- [Task description]:
Print the blog post below about the shipyard and the stay in St. Nazaire word for word, from its first sentence to its last.

═════ Text ═════

Shipyard is a mess. Moving everything over here was the easy part. Now people start asking for things and I get to find them. . . or not find them, depending on the part. Don't really feel amusing at the moment so I won't try.

Picture is of the Summit in San Juan when I went down there to pre-load. Just to give some sort of representation of this vessel I'll be working on starting tomorrow.

SM in San Juan


In St. Nazaire

Got into this here one horse town yesterday and I will freely admit that I ain't hardly done a thing since checking into the hotel. A visit to the store with the mad-Greek I'm traveling with and I've even managed not to eat out today since my room is surprisingly equipped with a kitchen. (I would call it a kitchenette but since I find that word incredibly silly I won't.)

Probably not something I should write on a blog that I now know people from work might check but I certainly haven't done an overabundance of work yesterday and today. I find it hard to get motivated when any plans I make will likely be thrown out of the window and any tracking of materials I do will probably turn out to be incorrect upon my arrival at the local warehouse tomorrow. Hard to explain but it goes without saying that inevitably any information I gather right now will not be able to answer the specific questions my superiors will have tomorrow.

But I regress, or digest. . . or something. So I guess I'll just give an actual update to my "schedule." St. Nazaire Monday followed by a few hours in La Rochelle Tuesday and then back to St. Nazaire. With a little luck I'll catch a flight out of Nantes Tuesday night or Wednesday morning but I suppose a train ride may be in my future as well. But I'm thinking I'll definitely be in Hamburg sometime Wednesday and that's good. A few days to actually organize on site and with people who will be helping me. Luckily I have worked in this yard before (Azamara Quest in Sept/Oct) so there's no real learning curve.

═════ Supplied material ═════

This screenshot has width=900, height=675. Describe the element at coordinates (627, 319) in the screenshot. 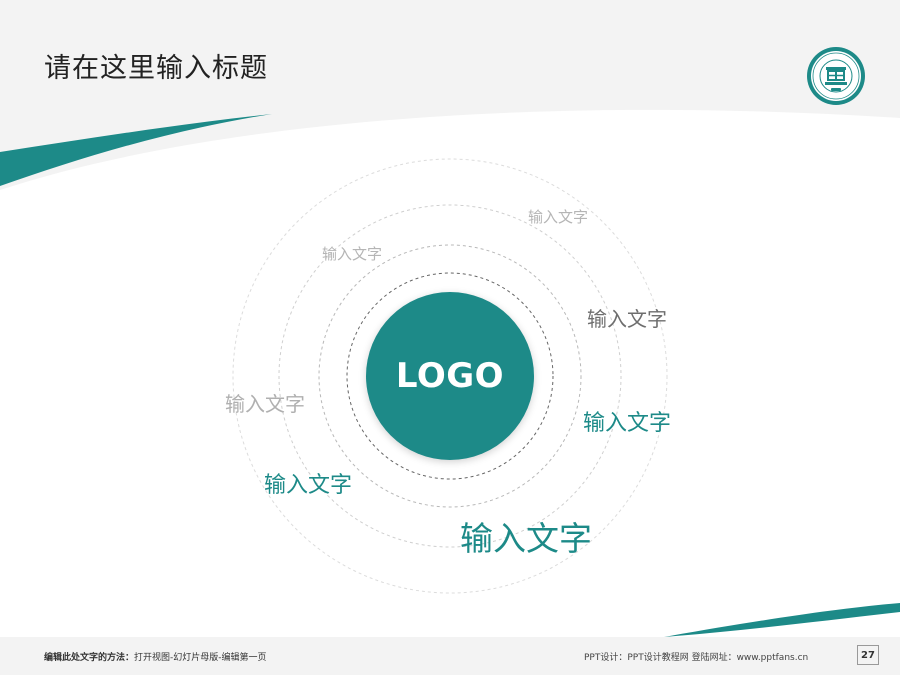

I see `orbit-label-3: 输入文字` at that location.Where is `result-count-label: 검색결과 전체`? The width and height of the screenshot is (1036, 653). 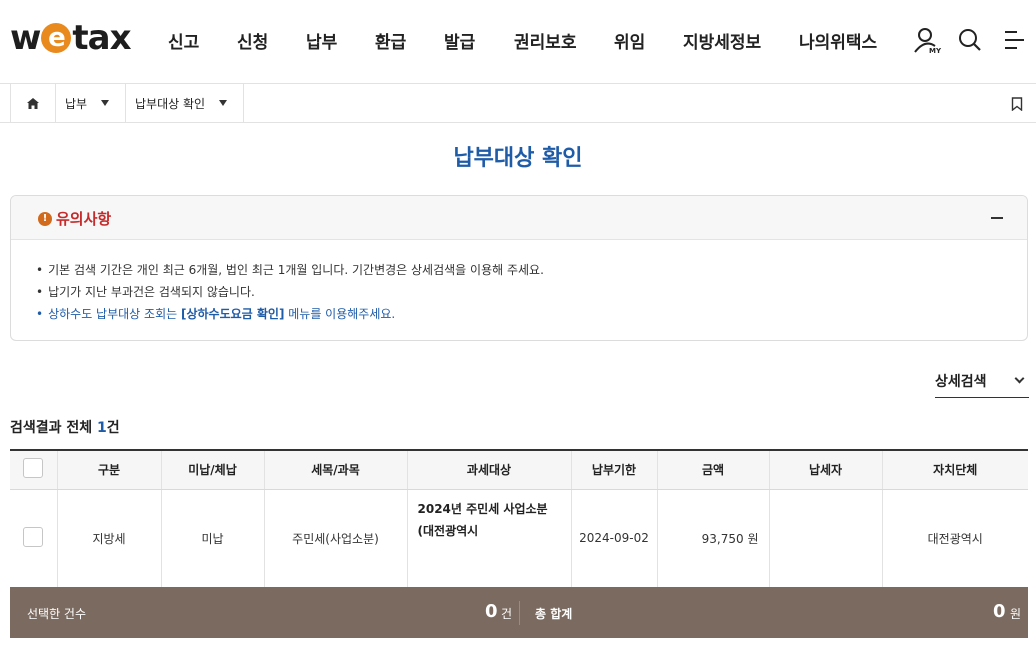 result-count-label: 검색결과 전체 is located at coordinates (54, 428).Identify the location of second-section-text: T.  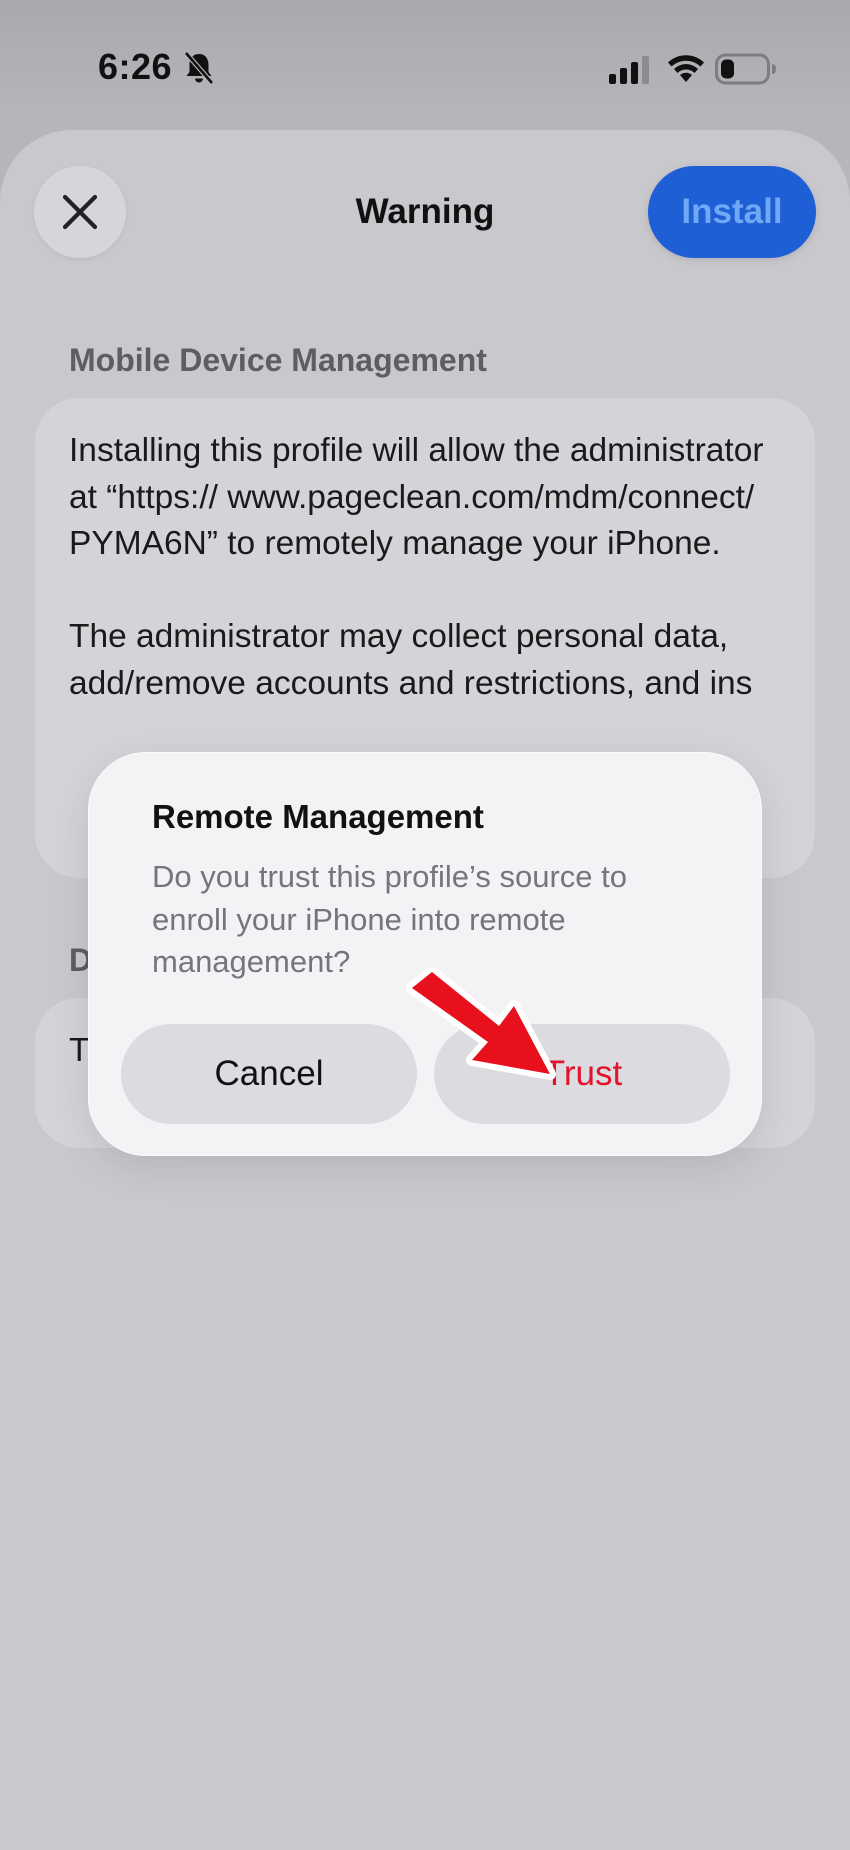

═════

- [Expected answer]:
Shipyard is a mess. Moving everything over here was the easy part. Now people start asking for things and I get to find them. . . or not find them, depending on the part. Don't really feel amusing at the moment so I won't try.

Picture is of the Summit in San Juan when I went down there to pre-load. Just to give some sort of representation of this vessel I'll be working on starting tomorrow.

SM in San Juan


In St. Nazaire

Got into this here one horse town yesterday and I will freely admit that I ain't hardly done a thing since checking into the hotel. A visit to the store with the mad-Greek I'm traveling with and I've even managed not to eat out today since my room is surprisingly equipped with a kitchen. (I would call it a kitchenette but since I find that word incredibly silly I won't.)

Probably not something I should write on a blog that I now know people from work might check but I certainly haven't done an overabundance of work yesterday and today. I find it hard to get motivated when any plans I make will likely be thrown out of the window and any tracking of materials I do will probably turn out to be incorrect upon my arrival at the local warehouse tomorrow. Hard to explain but it goes without saying that inevitably any information I gather right now will not be able to answer the specific questions my superiors will have tomorrow.

But I regress, or digest. . . or something. So I guess I'll just give an actual update to my "schedule." St. Nazaire Monday followed by a few hours in La Rochelle Tuesday and then back to St. Nazaire. With a little luck I'll catch a flight out of Nantes Tuesday night or Wednesday morning but I suppose a train ride may be in my future as well. But I'm thinking I'll definitely be in Hamburg sometime Wednesday and that's good. A few days to actually organize on site and with people who will be helping me. Luckily I have worked in this yard before (Azamara Quest in Sept/Oct) so there's no real learning curve.